Considering different types of fibre have different effects in our gut, research suggests that eating a combination and variety of different high-fibre foods is important for our optimal health. High fibre foods in general include vegetables, fruits, grains, legumes, nuts and seeds and including all of these foods in your diet is recommended (where tolerated) for a variety of gut benefits. However, understanding which may be the most beneficial, including to help restore and maintain a healthy balance of bacteria in your large bowel, may be the key – fibre is not just about keeping your bowel movements regular and passing with ease!
Tim Spector, author of The Diet Myth likens the gut to a garden. “Think of your microbial community as your own garden that you’re responsible for.
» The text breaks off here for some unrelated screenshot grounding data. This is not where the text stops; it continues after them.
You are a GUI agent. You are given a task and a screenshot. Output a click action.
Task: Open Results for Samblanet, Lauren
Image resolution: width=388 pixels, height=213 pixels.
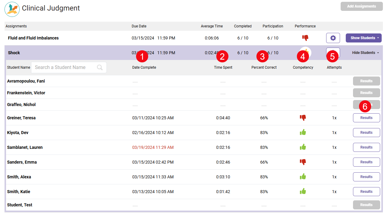tap(366, 147)
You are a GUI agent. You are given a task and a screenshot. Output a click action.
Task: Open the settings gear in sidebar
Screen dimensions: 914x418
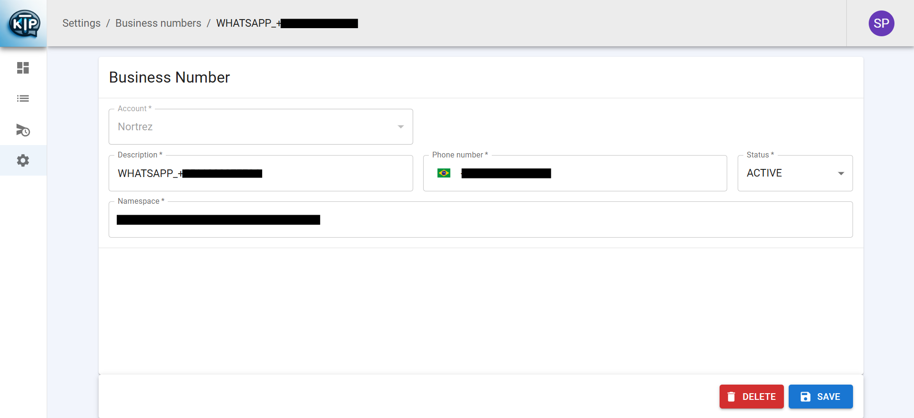pos(23,160)

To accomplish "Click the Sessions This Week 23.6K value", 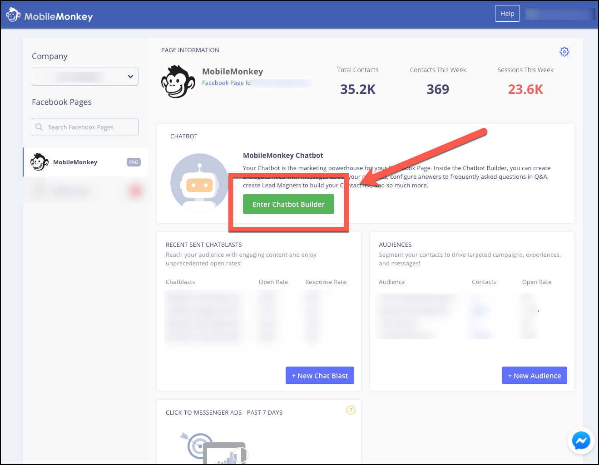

You need to make sure the soil (your intestines) and the plants (microbes) are healthy, containing plenty of nutrients and to stop weeds or poisonous plants (toxins or disease microbes) taking over, we need to cultivate the widest variety of different plants and seeds as possible”. I love this!
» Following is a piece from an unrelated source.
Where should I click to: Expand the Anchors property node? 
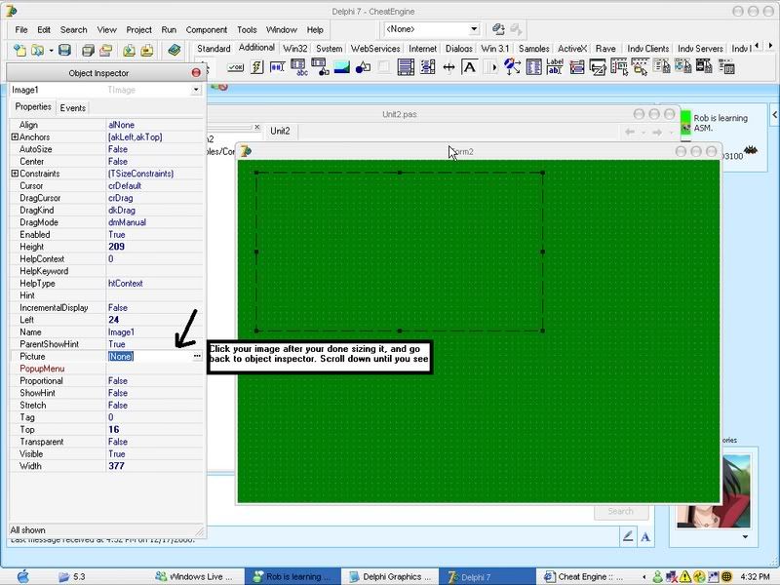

Note: Some people are sensitive to certain fibres and sugars in the foods listed below, which may result in gas, bloating, pain, indigestion etc. Get in touch if you need advice on determining how to manage the following foods in your diet. Some work to repair and restore the balance of bacteria in your gut may be needed first.
Fibres and foods most beneficial for our gut:
1. Prebiotic fibres (e.g. galacto-oligosaccharides and fructans): support the growth of beneficial bacteria and the production of short chain fatty acids, which provide nourishment to our intestinal cells and the movement of fibre through the gut. Legumes (e.g. chickpeas, red kidney beans, borlotti beans, four bean mix) and lentils are one of the highest sources, with others including onions, garlic, leeks, wheat and nuts.
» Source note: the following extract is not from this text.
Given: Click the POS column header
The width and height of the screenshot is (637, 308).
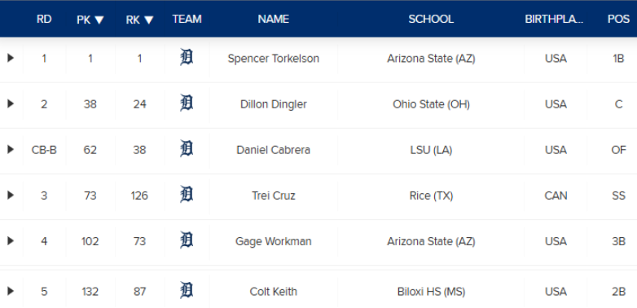Looking at the screenshot, I should [x=618, y=19].

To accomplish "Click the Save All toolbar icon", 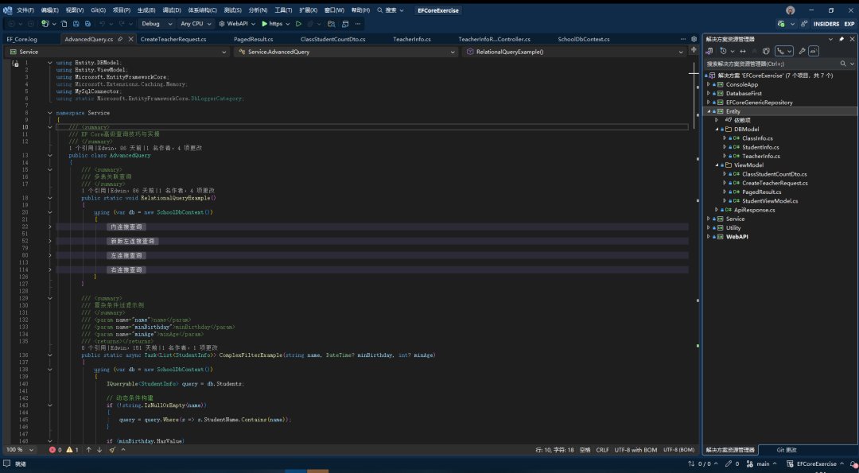I will 87,24.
2. Resistance starch: starch not digested in the small intestine (therefore acts as a fibre) and provides food for our bacteria. Good sources include cooked and cooled potatoes and pasta, as well as legumes, lentils, barley, rye, cashews, oats, green bananas, banana flour.
3. Simple sugars (e.g. fructose and polyols) in fruits and vegetables: draws water into the gut to assist movement of fibre and prevent constipation. Apples, pears, figs, mango, asparagus, artichoke, sugar snap peas, snow peas, mushrooms and cauliflower are good sources.
4. Polysaccharides: provide bulk and absorb water to promote normal bowel movements. These are found in bran, oats, barley, rye, wholegrain bread and brown rice.
If increasing the amount of fibre in your day, start slowly to ensure your gut bacteria has time to multiply and adapt.
Of course fibre isn’t the only important component of our diet to keep our gut (and body) healthy and happy. High amounts of refined sugars and starches, certain types of fats, toxins and alcohol can have a negative impact, while natural foods rich in vitamins, minerals, nourishing fats, proteins and antioxidants will have a positive effect. But work on one thing at a time I say!